“Monsieur Christian Goefle,” she said, looking at him again with the greatest attention, “you are surprisingly like your uncle!”

“I have often been told so, mademoiselle; it seems that it is a striking likeness.”

“I have never seen him well; indeed, I may say that I have never seen his face at all; but his accent, his pronunciation—yours are absolutely the same.”

“I should have supposed that my voice would be rather younger than his,” replied Cristiano, who had taken pains at Stollborg to speak, every now and then, like an old man.

“Yes, no doubt,” said the young girl; “there is the difference of age, although your uncle still has a very fine organ. After all, he cannot be so very old! He seemed to me much younger than people say. He has magnificent eyes, and is almost of your height.”

“Just about the same,” said Cristiano, giving an involuntary glance at the doctor of law’s suit of clothes, and asking himself whether Margaret was speaking ironically, or questioning him in good faith.

He resolved to bring about an explanation.

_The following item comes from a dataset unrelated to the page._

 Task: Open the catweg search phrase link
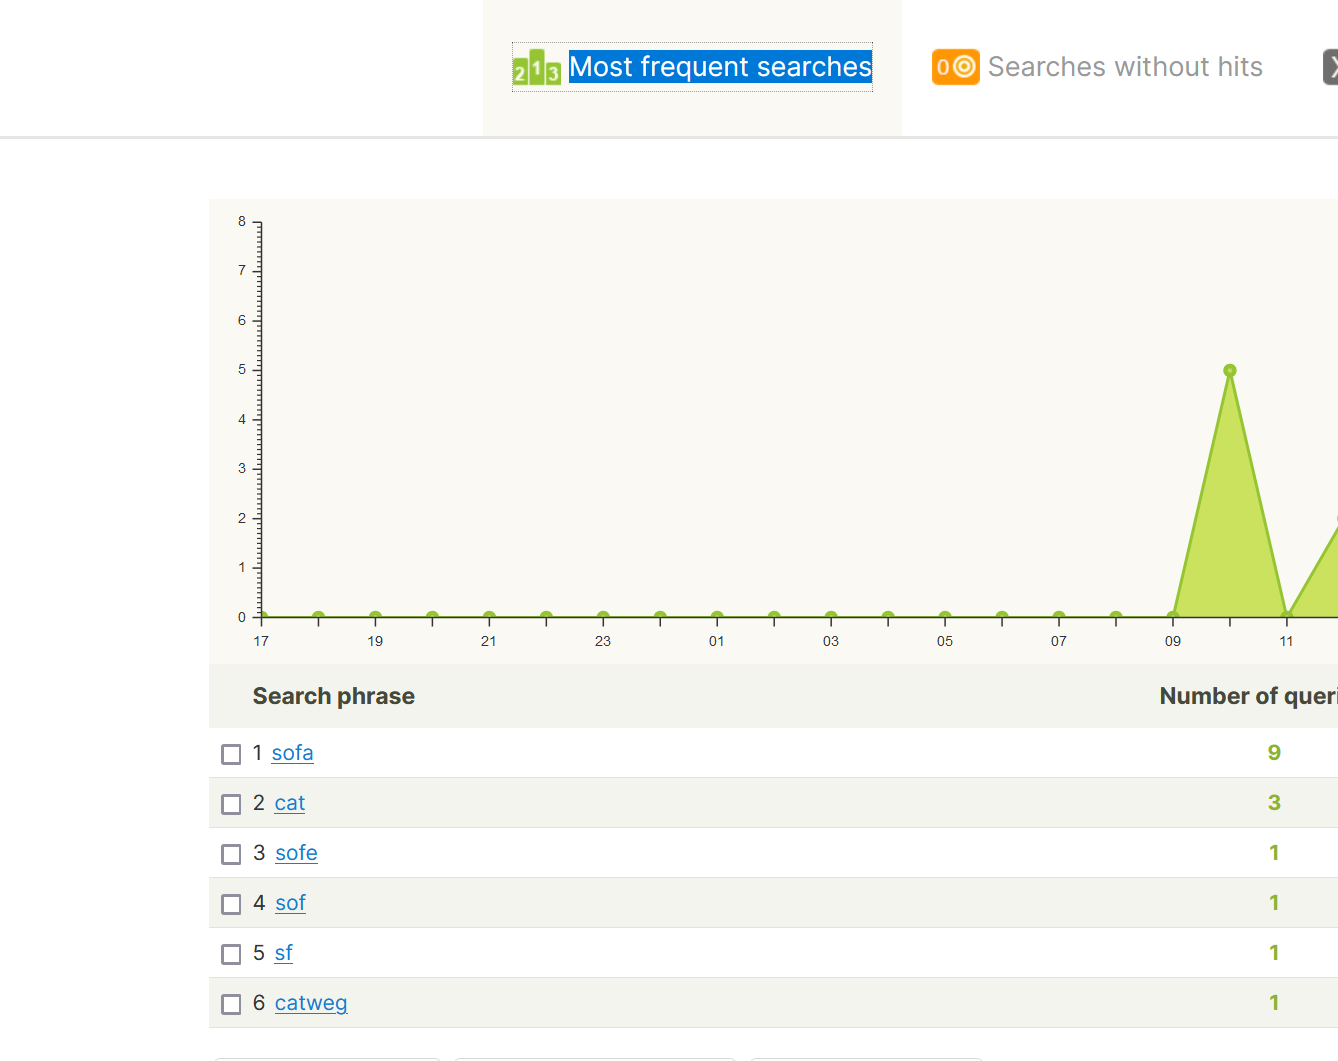tap(311, 1003)
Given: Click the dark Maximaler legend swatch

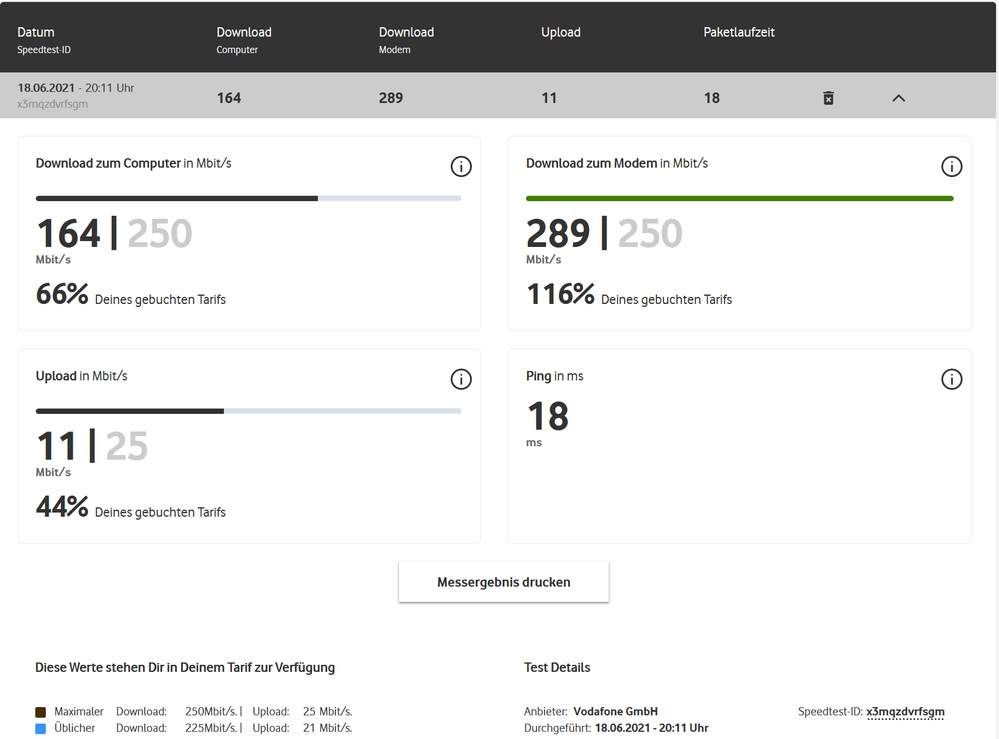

“There is another point of resemblance between my uncle and myself,” he said, “and that is the deep interest that we feel in a person of your acquaintance, and the desire with which we both are animated to be of service to her.”

“Ah! ah!” said the young girl, blushing with an air of frankness that dissipated Cristiano’s anxiety; “I see that your uncle has been gossiping, and that he has told you about my visit this evening.”

“I don’t know whether you confided any secret to him; in what he repeated to me there was no mystery at which you need blush.”